If you are like most, you probably have no idea whose data you are processing and storing, whether it can be qualified as true PII, and even where it is stored. If you are like most, you probably have digital certificates that have expired, and you probably don’t know what you have, how many there are and where they are stored. If you are the average IT department, you are likely not incorporating audit systems that let you know when someone accesses a privileged account through notifications in event logs or other means.
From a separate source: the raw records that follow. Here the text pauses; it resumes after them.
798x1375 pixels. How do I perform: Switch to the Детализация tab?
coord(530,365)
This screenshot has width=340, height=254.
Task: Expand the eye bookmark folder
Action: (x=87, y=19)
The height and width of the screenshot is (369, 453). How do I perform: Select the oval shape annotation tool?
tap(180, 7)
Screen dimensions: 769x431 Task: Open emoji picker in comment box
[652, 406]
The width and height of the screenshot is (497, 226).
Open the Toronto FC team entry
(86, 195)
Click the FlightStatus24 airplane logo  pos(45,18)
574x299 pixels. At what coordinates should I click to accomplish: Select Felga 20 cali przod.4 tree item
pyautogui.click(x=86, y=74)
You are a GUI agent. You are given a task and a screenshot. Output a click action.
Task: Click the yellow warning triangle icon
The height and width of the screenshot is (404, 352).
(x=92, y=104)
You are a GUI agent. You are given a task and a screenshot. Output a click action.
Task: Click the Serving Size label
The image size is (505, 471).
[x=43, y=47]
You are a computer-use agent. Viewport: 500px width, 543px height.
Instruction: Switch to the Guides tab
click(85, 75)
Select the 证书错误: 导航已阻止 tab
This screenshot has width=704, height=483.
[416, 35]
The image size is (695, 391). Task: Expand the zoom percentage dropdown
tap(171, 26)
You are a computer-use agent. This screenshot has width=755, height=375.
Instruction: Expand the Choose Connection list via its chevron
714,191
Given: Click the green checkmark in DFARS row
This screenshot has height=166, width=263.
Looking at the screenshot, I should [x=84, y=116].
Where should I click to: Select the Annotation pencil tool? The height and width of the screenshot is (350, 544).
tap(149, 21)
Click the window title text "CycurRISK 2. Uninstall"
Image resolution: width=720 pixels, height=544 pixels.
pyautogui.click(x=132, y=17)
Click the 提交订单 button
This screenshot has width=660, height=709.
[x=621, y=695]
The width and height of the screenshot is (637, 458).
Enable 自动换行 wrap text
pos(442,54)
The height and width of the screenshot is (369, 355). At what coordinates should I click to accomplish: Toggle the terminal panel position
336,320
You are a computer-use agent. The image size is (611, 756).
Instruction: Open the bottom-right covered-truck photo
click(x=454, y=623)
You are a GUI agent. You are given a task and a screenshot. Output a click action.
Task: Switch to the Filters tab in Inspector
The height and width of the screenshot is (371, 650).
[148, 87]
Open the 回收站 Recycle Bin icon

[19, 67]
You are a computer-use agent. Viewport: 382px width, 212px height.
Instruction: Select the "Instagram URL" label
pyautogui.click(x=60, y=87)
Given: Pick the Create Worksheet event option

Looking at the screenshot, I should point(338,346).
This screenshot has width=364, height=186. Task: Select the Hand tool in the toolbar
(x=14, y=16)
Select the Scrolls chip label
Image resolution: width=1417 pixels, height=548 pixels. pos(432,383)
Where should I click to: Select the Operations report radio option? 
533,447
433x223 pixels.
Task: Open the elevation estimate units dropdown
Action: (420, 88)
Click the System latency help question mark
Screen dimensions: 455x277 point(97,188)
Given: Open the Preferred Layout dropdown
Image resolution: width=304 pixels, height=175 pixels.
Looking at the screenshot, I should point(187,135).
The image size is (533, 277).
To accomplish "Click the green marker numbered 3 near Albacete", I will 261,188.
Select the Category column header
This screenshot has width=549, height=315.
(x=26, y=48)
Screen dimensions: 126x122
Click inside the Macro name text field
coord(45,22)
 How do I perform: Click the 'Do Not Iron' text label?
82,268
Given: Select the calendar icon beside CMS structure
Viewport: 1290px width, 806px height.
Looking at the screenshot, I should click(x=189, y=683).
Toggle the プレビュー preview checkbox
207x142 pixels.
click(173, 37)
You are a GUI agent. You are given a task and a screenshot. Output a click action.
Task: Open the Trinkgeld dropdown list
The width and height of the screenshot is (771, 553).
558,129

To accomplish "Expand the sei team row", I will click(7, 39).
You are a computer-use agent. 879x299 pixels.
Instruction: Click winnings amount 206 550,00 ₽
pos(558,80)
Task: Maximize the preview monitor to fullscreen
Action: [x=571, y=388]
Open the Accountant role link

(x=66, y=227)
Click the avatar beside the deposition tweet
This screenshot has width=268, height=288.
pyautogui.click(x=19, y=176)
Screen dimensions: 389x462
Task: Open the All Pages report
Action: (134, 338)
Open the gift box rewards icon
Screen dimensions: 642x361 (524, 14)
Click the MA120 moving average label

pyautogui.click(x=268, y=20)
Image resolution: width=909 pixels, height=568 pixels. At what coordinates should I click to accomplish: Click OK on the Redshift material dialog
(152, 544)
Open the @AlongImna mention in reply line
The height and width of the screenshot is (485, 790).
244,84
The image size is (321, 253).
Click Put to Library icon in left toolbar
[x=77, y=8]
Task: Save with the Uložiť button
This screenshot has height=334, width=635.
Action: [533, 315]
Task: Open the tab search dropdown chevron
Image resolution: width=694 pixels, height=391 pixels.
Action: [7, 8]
Most of the time, credential theft can be prevented with good security hygiene, but most of the time, the typical IT organization isn’t practicing good security hygiene. For example, earlier versions of Windows (before 10) cache credentials that admins use to troubleshoot problems. Those credentials remain cached for cyber-thieves to pluck off and use to gain access to the entire network. Do you have controls in place to prevent this from occurring? I didn’t think so.

And amazingly, most IT organizations have not implemented multi-factor authentication for restricting access to admin credentials. This means that all I need as an attacker is access (username/password) to the vault and I, like the Equifax attackers am good to go. I will bet my mortgage that most data governance controls lack this basic protection.

If you believe for a minute that the breach that happened to Equifax can’t happen to your company, you are delusional. And just because these sorts of cases have historically not resulted in serious penalties for the perpetrating companies and officers, doesn’t mean that in this new legal and regulatory environment, it will remain that way. The lower courts split last year on whether plaintiffs must prove actual damages or only potential future damages. That case will end up in the Supreme Court and I’m pretty sure future damages will prevail. The teeth in the GDPR are much sharper than those in the earlier European legislation, and both at the State and Federal levels, we will see GDPR-like regulations enacted throughout the U.S. in the coming months.

Now would be a really good time to take a lesson from the Equifax follies and start auditing your own environment to see where you stand against their security profile. You probably don’t want to be that guy who used to be the CISO, VP/IT or CEO of Equifax.

And if you are in a position of fiduciary governance (aka Board Director), you should know that you will likely be held personally liable, and not just in a civil court. Doing nothing seems like a bad hedge against a steep downside.